Für mich müssen Argumentationstrainings gegen Rechts die Beziehungen der Menschen untereinander, die Settings und Rahmenbedingungen, sowie die Konsequenzen bedenken. Somit ist der Titel "Argumentationstraining gegen Rechts" auch einer, den ich nie für ein Seminar wählen würde, da dieser schon in sich trägt, dass es darum geht, mehr Rüstzeug zu haben, um GEGEN den*die Andere*n zu kämpfen.

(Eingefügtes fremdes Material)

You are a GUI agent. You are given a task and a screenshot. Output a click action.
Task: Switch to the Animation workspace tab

Gemeinsamkeiten sind durch diesen Titel schon nicht möglich - der Titel sagt: Konfrontation!
Es geht nicht um "Wir gegen die", es geht darum, gemeinsame, menschenrechtsorientierte Haltungen und Positionen für Deutschland und die Welt zu erschaffen, den Menschen hinter den Äußerungen zu erkennen und ihn zu erreichen. Und ja - es geht nicht bei allen. Es geht nur bei denen, die sich irgendwann drauf einlassen, Rassismus und Nationalismus den Rücken zu kehren. Damit müssen wir sehr konsequent umgehen. Diejenigen, bei denen es noch möglich ist, die keine Führungskräfte und Funktionsträger sind, sollten wir zumindest versuchen zu erreichen, bevor wir sie weiter zu den Demokratiefeind*innen stoßen.

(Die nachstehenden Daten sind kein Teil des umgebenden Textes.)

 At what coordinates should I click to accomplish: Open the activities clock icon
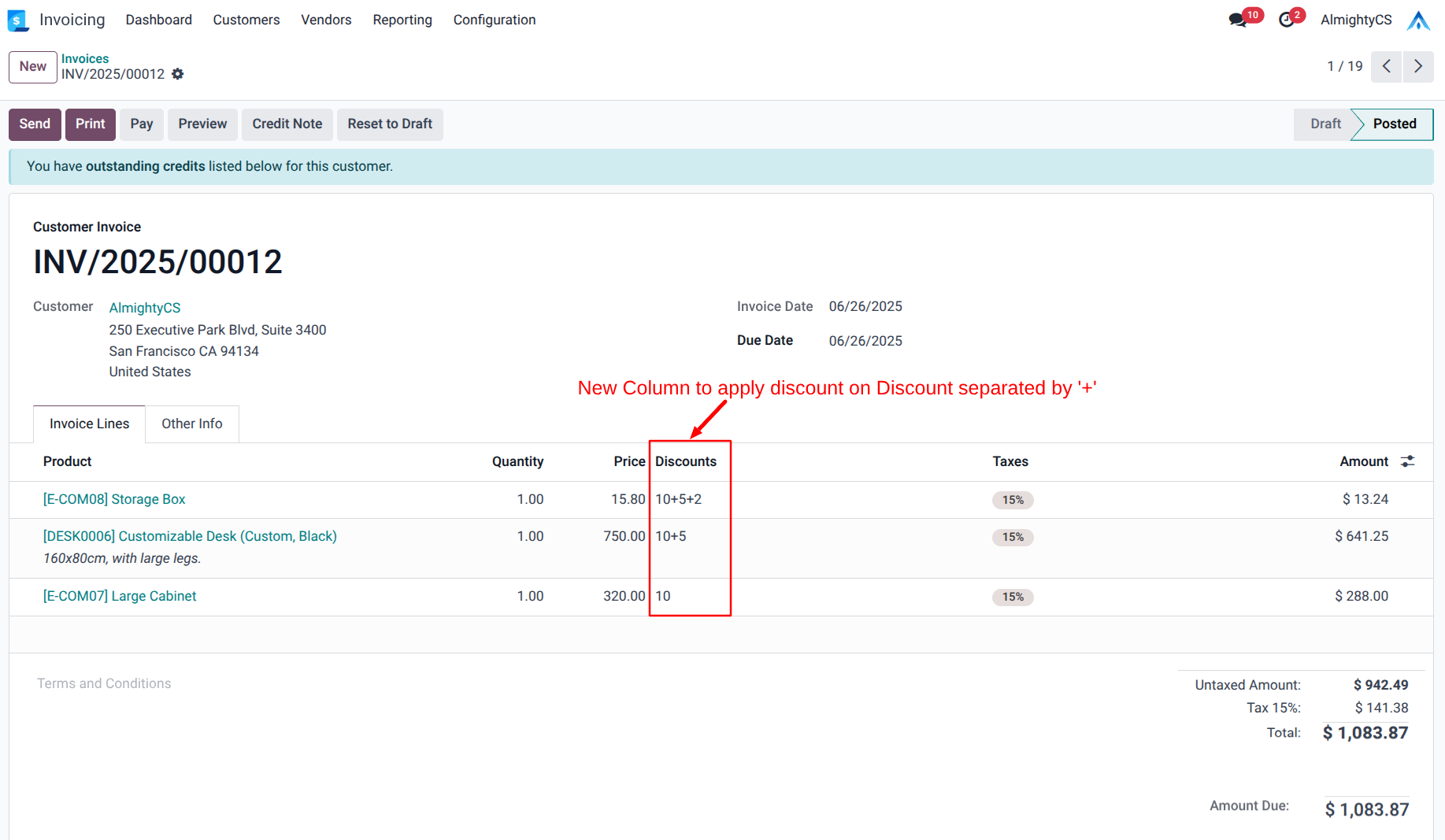coord(1286,20)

Somit gibt es nicht den einen Satz, das Zauberwort. Es geht darum, Reflexionsräume durch Beziehung zu schaffen, nicht darum, den anderen vorzuschreiben, was richtig ist. Es geht darum, zu hinterfragen, ob die Aussagen, die er*sie trifft, die Positionen die er*sie verbreitet, wirklich, aus dem tiefsten inneren, gewollt sind. In den meisten Situationen ist dies nicht der Fall. Wir müssen bereit sein, Prozesse zu initialisieren und regelmäßig Denkangebote zu geben, sodass der Widerspruch des Rechtsextremismus, des Rassismus und des Nationalismus und der in den Verschwörungserzählungen nach und nach selbst erkennbar wird. Wir haben es nicht mit Monstern zu tun, sondern mit Menschen, die Masken von Monstern tragen – wir sollten zumindest den Versuch unternehmen, ihnen dabei zu helfen, diese abzulegen.